Friday, September 5, 2025

The Hidden Girl and other stories by Ken Liu (2020)

I first encountered Ken Liu's work through the television series Pantheon and sought out this collection because several episodes draw on stories from it. A handful of the science fiction pieces form a shared universe that underpins the series. The adaptations depart from their source material in substantial ways—at times the dramatizations convey more emotional force, while in other respects the original stories possess greater intellectual rigor and narrative control.

Outside the science fiction core, most of the remaining works fall into sword-and-sorcery fantasy. These rely heavily on mythic tropes that I found less compelling and, in some cases, distracting.
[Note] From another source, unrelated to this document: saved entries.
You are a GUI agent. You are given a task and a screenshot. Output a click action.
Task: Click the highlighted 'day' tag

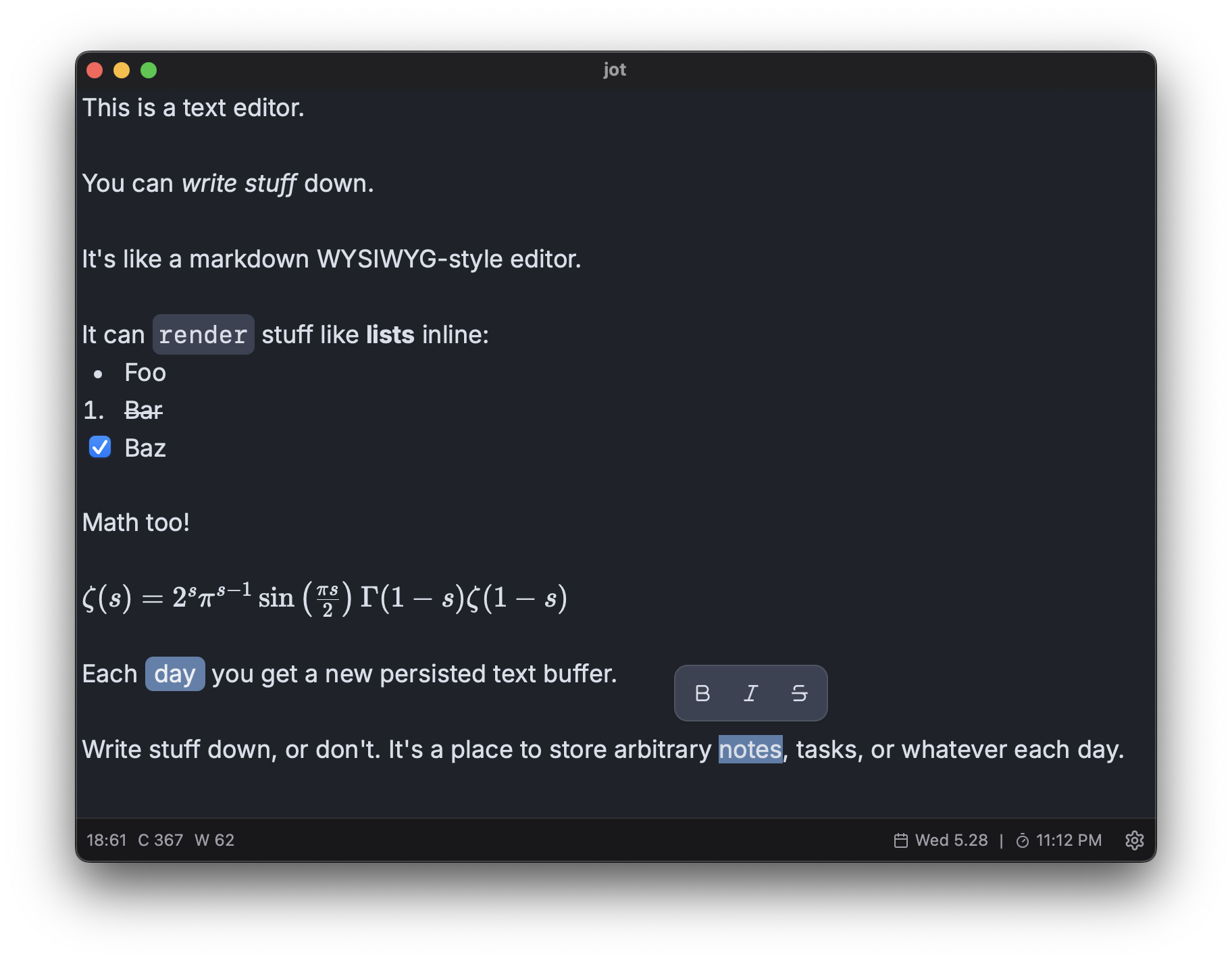tap(175, 674)
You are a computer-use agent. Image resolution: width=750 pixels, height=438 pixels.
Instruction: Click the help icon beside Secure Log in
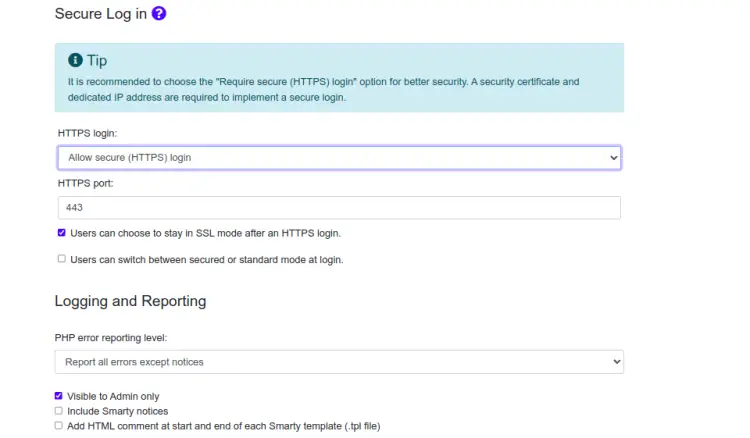click(159, 14)
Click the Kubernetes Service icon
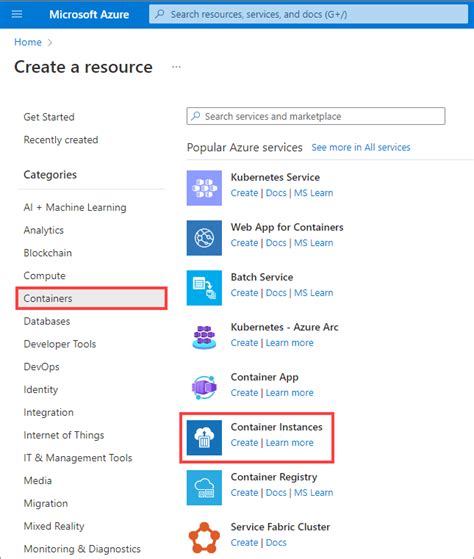 click(204, 188)
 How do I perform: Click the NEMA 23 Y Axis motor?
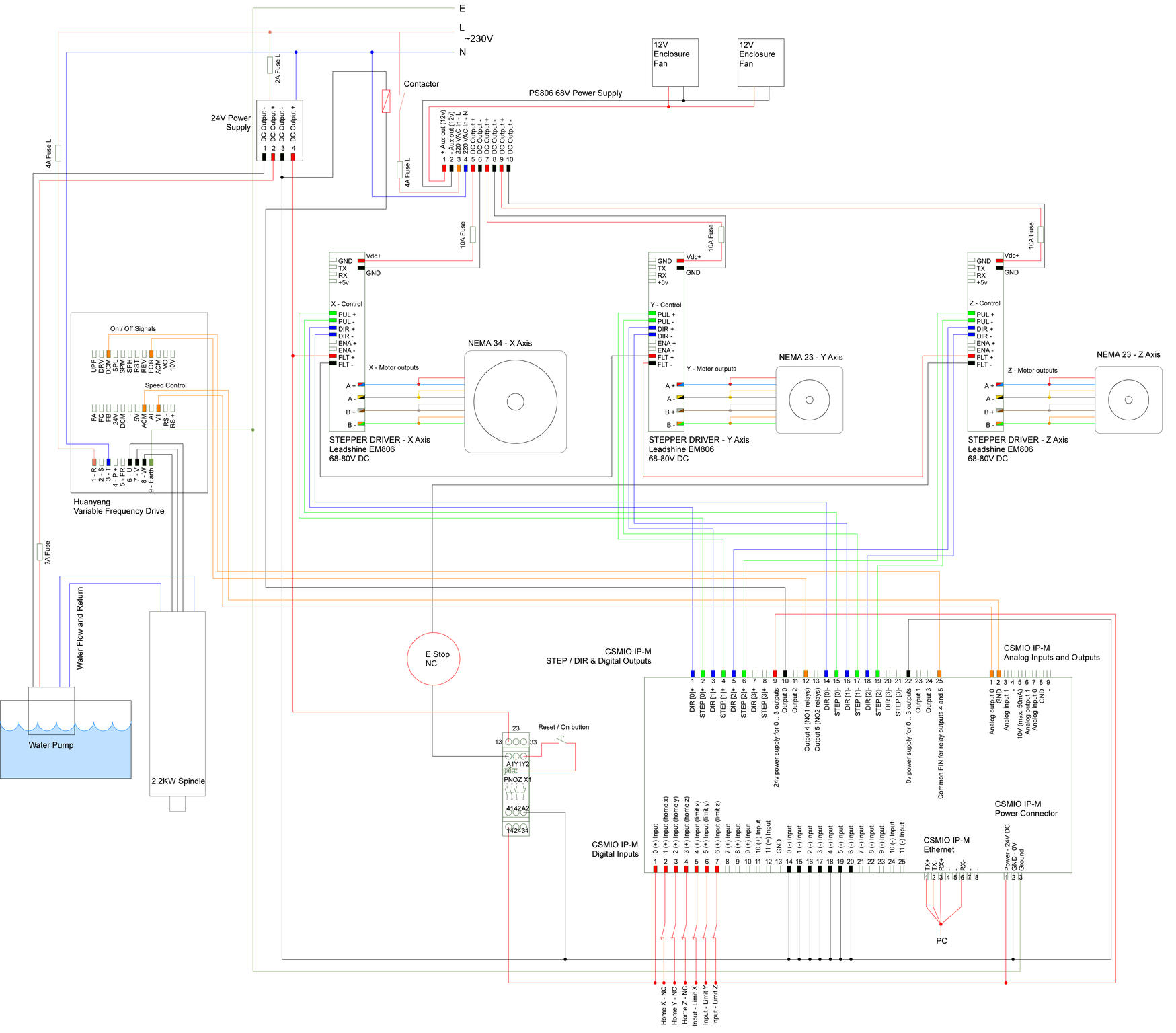point(809,399)
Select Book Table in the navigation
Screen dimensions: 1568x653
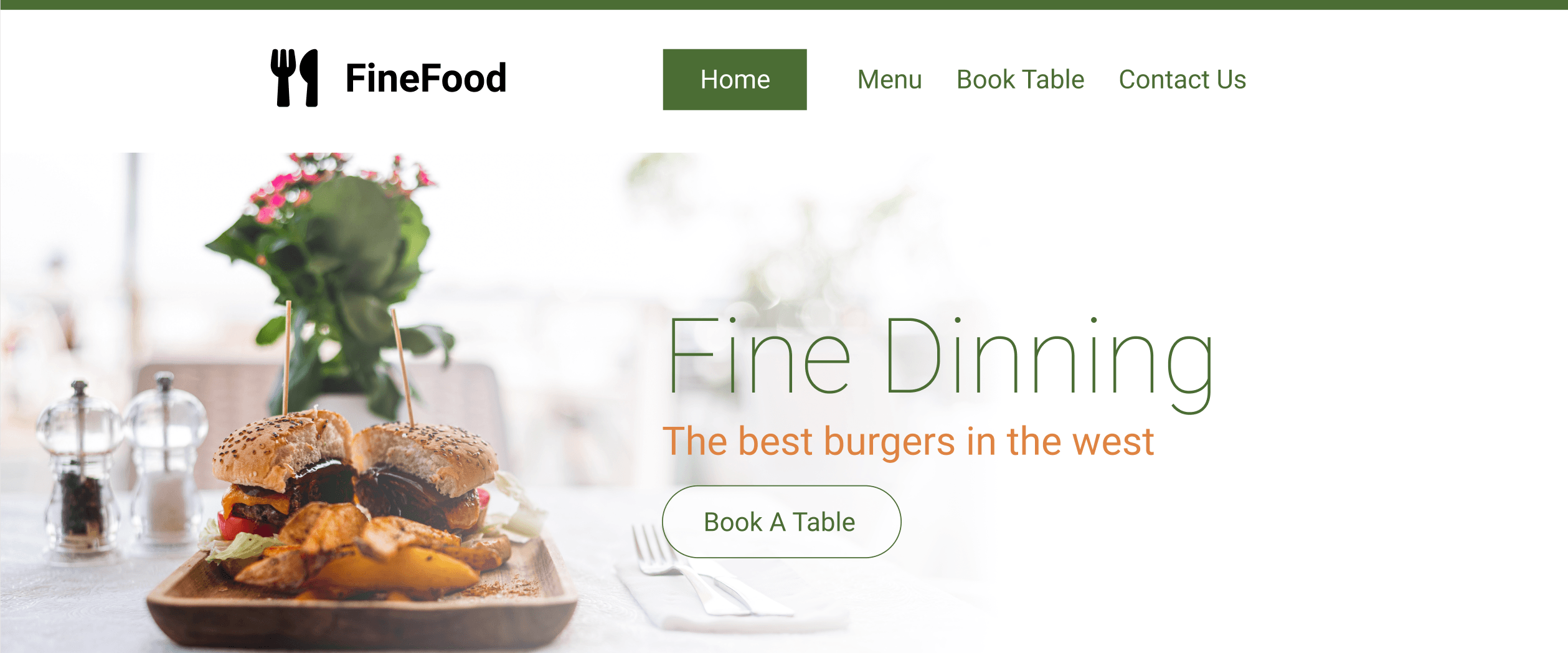[x=1021, y=80]
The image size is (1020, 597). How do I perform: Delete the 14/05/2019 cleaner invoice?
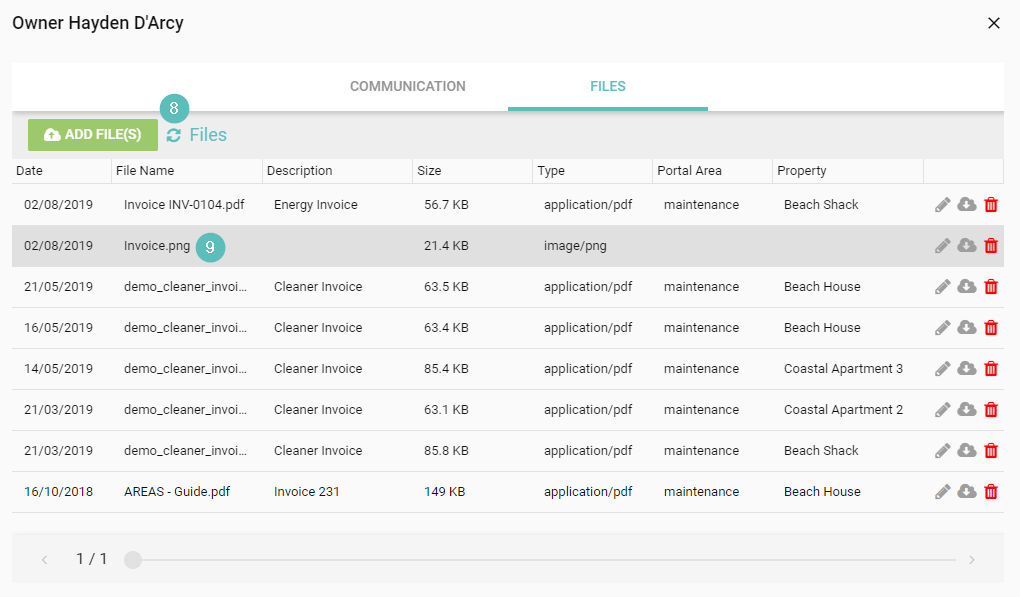(991, 369)
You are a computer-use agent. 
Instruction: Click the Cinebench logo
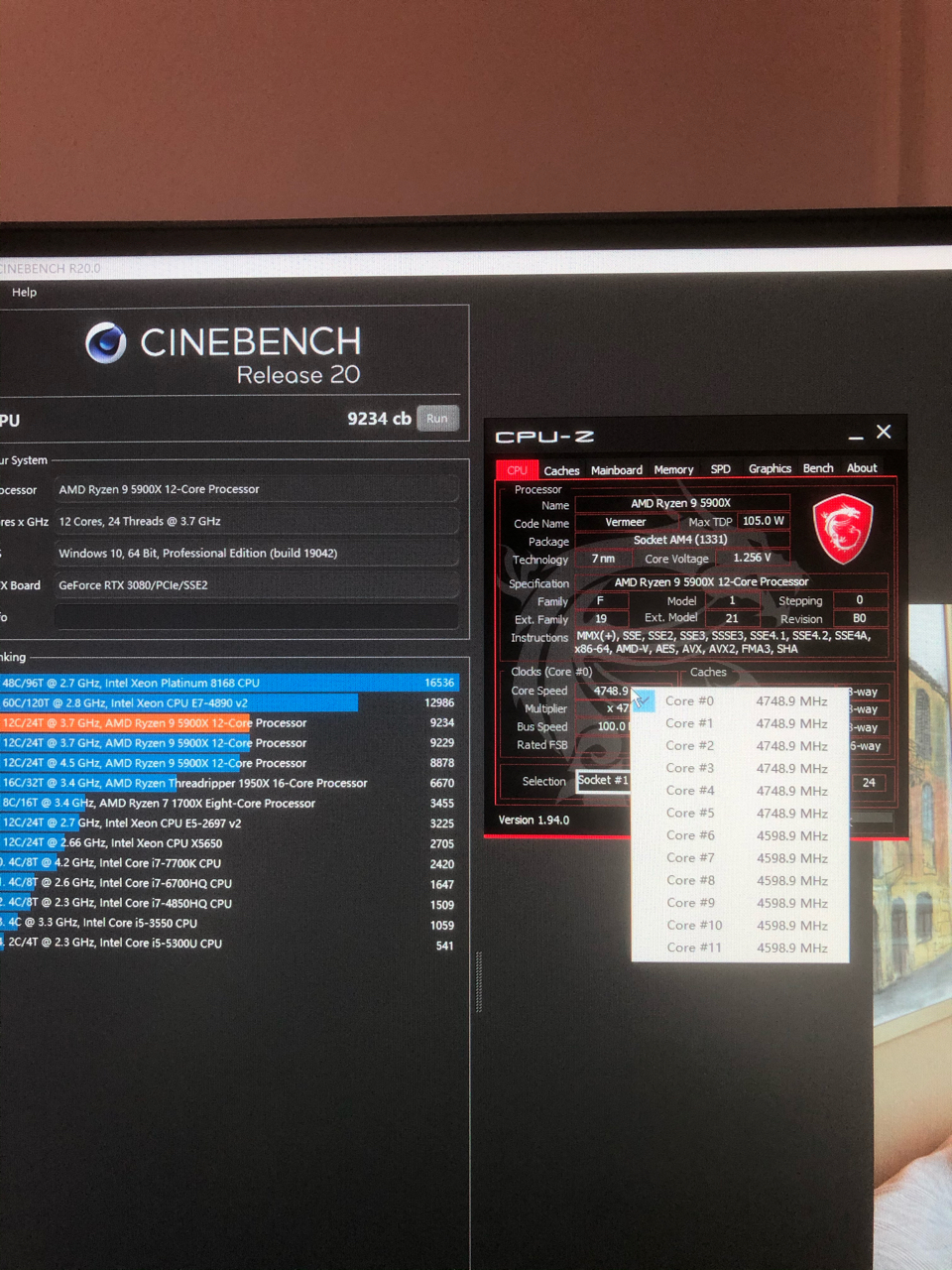click(105, 342)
Liu's strengths lie elsewhere: his speculative futures are constructed with unusual clarity and depth, and his prose in English is fluid, precise, and engaging. His world-building is particularly notable, sustained by an evident mastery of technical and cultural detail.

Liu is already recognized by a wide array of major awards, and his polymathic career—lawyer, technologist, and translator in addition to author—underscores the breadth of his intellectual reach. For readers seeking carefully imagined technology-driven futures, the strongest science fiction stories in this volume are absorbing and rewarding. The weaker fantasy entries, however, dilute the collection. 3/5 Stars.